Identificação de potenciais transmissores
A epidemiologista da Associação Brasileira de Epidemiologistas de Campo (ProEpi), Daniele Queiroz, explica que “os testes são excelentes ferramentas que permitem identificar quais as pessoas são potenciais transmissores da doença”, e ao detectar essas pessoas, o principal objetivo é isolá-la.
“Ser contato de alguém que teve teste positivo, no geral, representa que deve haver isolamento deste indivíduo mesmo que não apresente sintomas, 14 dias após o contato. Este novo caso, ser testado ou não, não impactaria na transmissão se mantiver o isolamento. Mas, infelizmente, não é assim. E muitas pessoas, mesmo tendo contato com casos positivos, não realizam a quarentena ou isolamento”, avalia.
Questionada se nessa segunda onda há preocupações específicas com a subnotificação, assim como ocorreu na primeira, ela pondera que “talvez a pergunta seria se devemos nos preocupar com a subnotificação. A resposta é sim, pois se trata de uma nova onda de casos após a introdução de uma nova variante. A subnotificação mascara o cenário epidemiológico e deixa os gestores em apuros quando já se deparam com as UPAS e hospitais lotados de casos graves, sem tempo para planejarem a ampliação de leitos e assistência”.
Assintomáticos e pré-sintomáticos
A epidemiologista e doutoranda em Saúde Pública na Universidade Federal do Ceará, Kellyn Kessiene de Sousa, reforça que é importante diferenciar os assintomáticos dos pré-sintomáticos.
“Algumas pessoas podem não apresentar nenhum sintoma ao testar positivo para a Covid, mas, depois de alguns dias, passar a apresentar sintomas. Nesse caso, essas pessoas eram pré-sintomáticas quando fizeram o teste e passaram a ser sintomáticas após alguns dias”.

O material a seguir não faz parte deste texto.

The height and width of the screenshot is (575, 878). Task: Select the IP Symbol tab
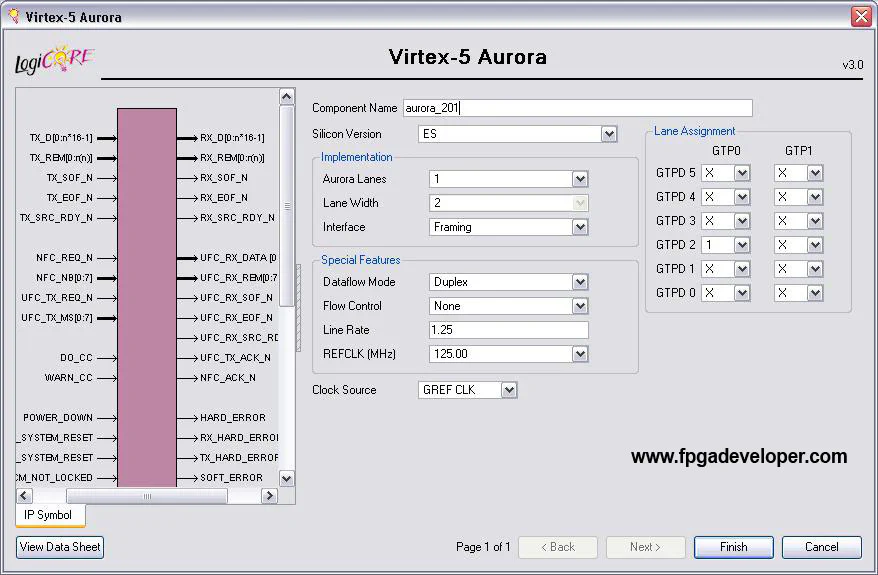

De acordo com ela, estudos sugerem que “o tempo entre o teste positivo e o início dos sintomas, nesses casos, pode variar de três a sete dias”. A transmissão do vírus, lembra Kellyn, também ocorre “nos casos assintomáticos e pré-sintomáticos, principalmente nos primeiros dias após a infecção. Isso porque o vírus, ao infectar uma pessoa, pode iniciar a replicação viral, ou seja, multiplicar-se dentro das células do aparelho respiratório, como o nariz e a garganta”.

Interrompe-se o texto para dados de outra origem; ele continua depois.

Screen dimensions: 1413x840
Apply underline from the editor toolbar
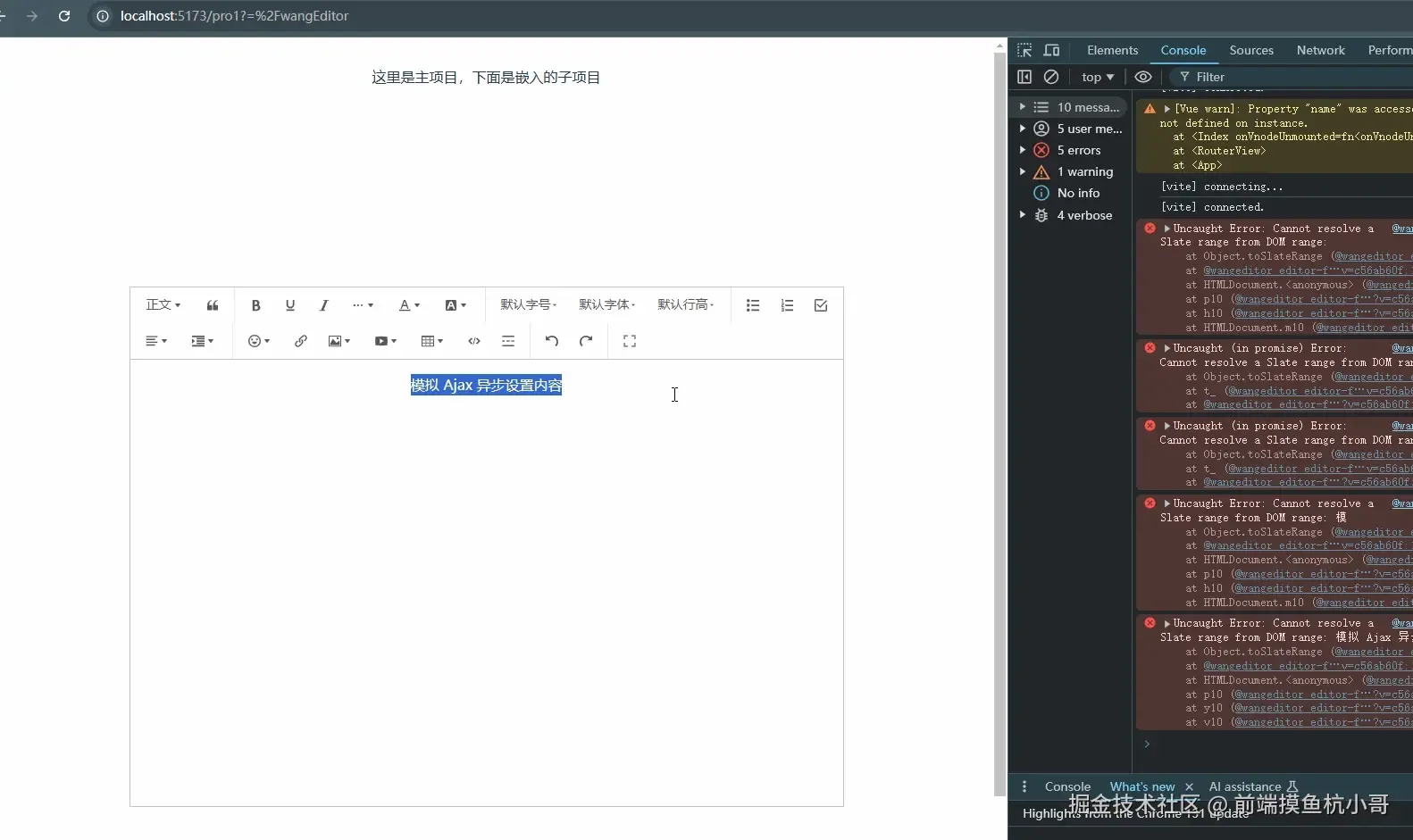289,305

Para ela, as incertezas evidenciam que a testagem em massa é uma boa estratégia, incluindo as pessoas que não possuem sintomas. Junto ao distanciamento social, reforça, “os testes de diagnóstico para o coronavírus se tornaram ferramentas essenciais”.
A epidemiologista destaca ainda que, tendo em vista o cenário da pandemia, na qual a transmissão já está sustentada, “a notificação serve mais como vigilância para avaliar a possibilidade de redução de casos”. E, portanto, “os assintomáticos parecem ser peça importante para a dispersão do vírus, tanto na perspectiva populacional, quanto no contexto econômico e dos serviços essenciais”.